Since 2025 Nov 11th, our team’s Batch jobs always ends up like this: it is in state scheduled for a long while with several vm instances already spinned up but no task is actually running. Later it would fail with the following error:
This should not happen because we just requested some c2-standard-30 or e2-highmem-16 with Standard provision model in us-central-1,which should be very easy to satisfy. Could someone DM me and help us take a look? Thanks!
Hi! There are several ways to try to manage this problem but from the information you provided I would recommend verifying your job configuration. Gcloud offers capabilities to check if machines of a given type are available in that region, e.g.:
gcloud compute machine-types list
Machine type is not the only reason for which ZRPE can happen. Resource types that are subject to stockouts include:
- Compute Resources (vCPUs and Memory):
Specific VM families (e.g., N1, N2, N2D, E2, C2, C3, M1, M2, M3, A2, A3, G2, etc.).
Specific VM shapes (e.g., n2-standard-64, c2-highmem-32).
Minimum CPU platforms (e.g., requesting Intel Ice Lake or later).
The sheer amount of cores or RAM requested.
Accelerators:
Specific types and counts of GPUs (e.g., NVIDIA T4, V100, A100, H100).

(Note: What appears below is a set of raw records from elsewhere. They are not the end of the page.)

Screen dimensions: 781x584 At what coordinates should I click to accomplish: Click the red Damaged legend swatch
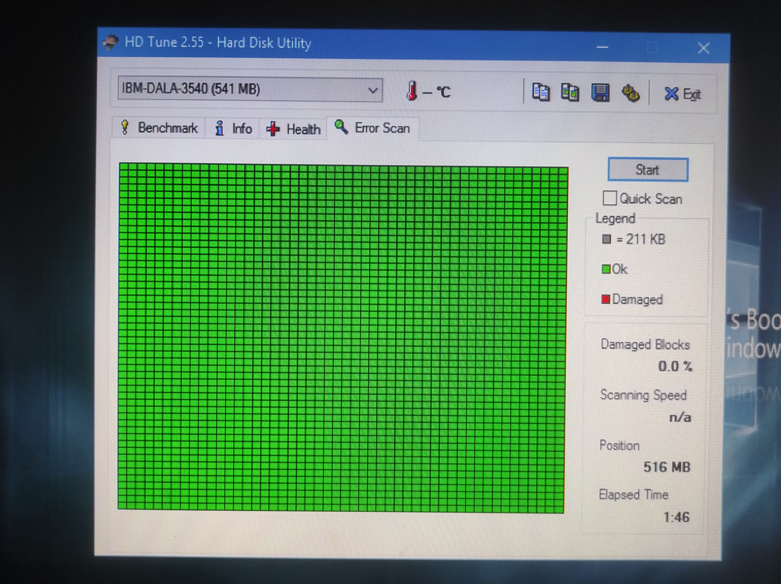(x=606, y=299)
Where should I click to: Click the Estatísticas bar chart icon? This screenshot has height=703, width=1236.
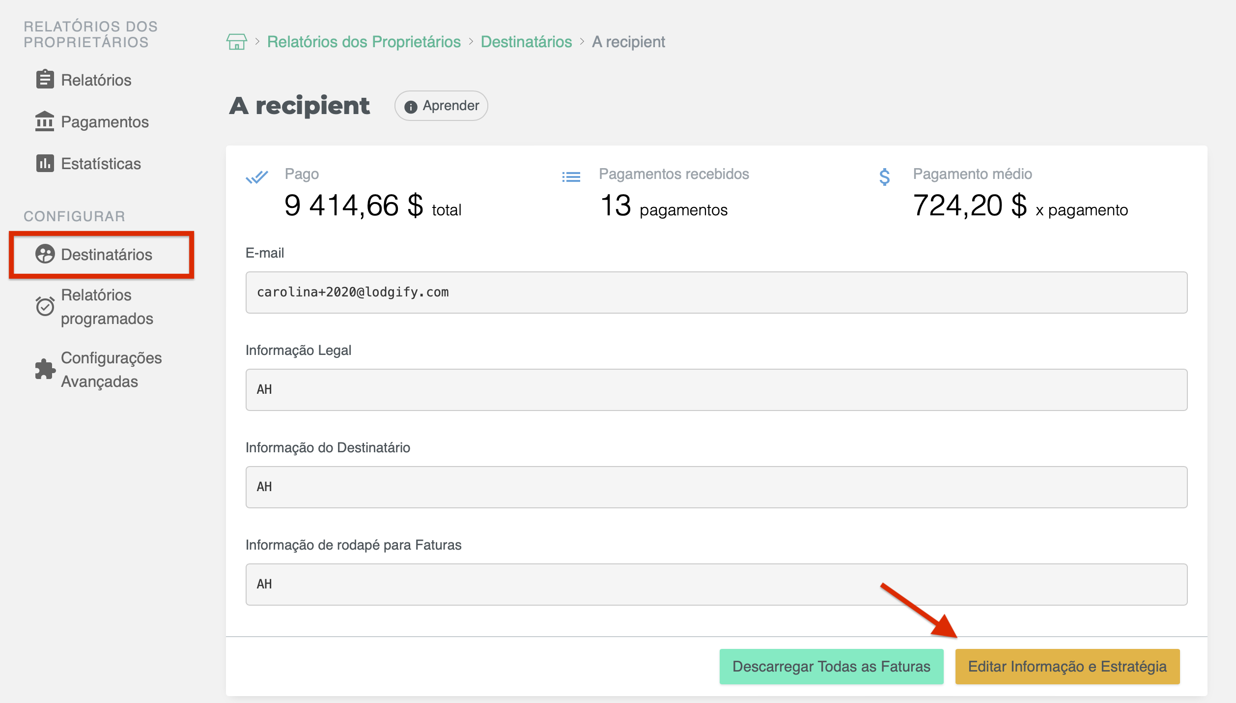[x=45, y=163]
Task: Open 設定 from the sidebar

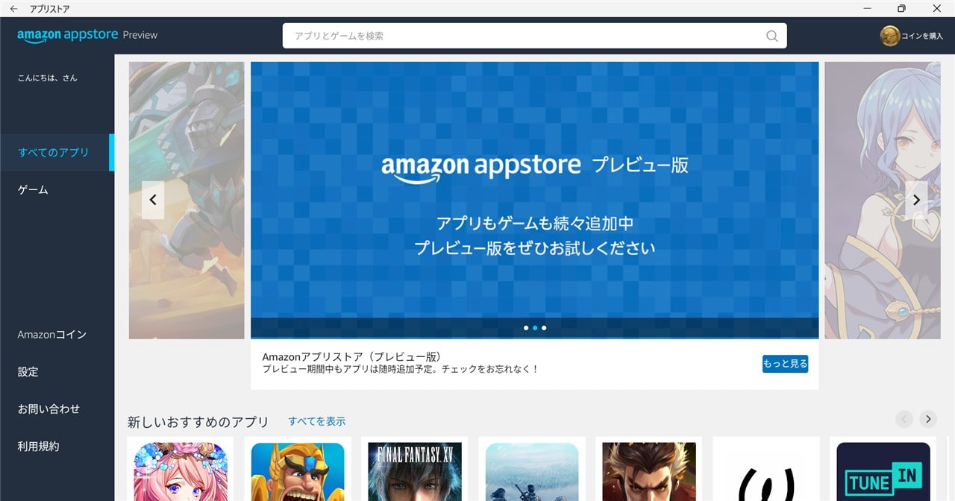Action: click(28, 371)
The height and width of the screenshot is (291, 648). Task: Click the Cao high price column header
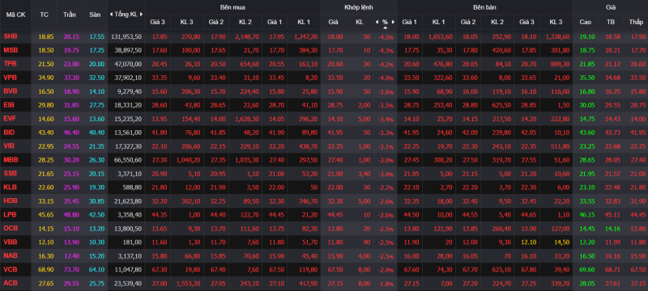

TPUs (Tensor Processing Units).
Storage:
Local SSD: Lack of available Local SSD capacity on machines that match the other VM requirements.
Persistent Disk (PD): While sometimes manifesting as a PD_STOCKOUT, the inability to create the required PD (due to lack of cell-level capacity for HDD, SSD, or IOPS) can cause the VM creation to fail, sometimes still surfacing as a general ZRPE to the user.
Good test would be also to temporarily rent an instance (or single-vm Regional Managed Instance Group) with the same spec - this would allow you to say if the region supports that configuration. From your description it seems it does (“several instances spinned up“)
Once you exclude these reasons I encourage to raise a ticket with details of a recent failure.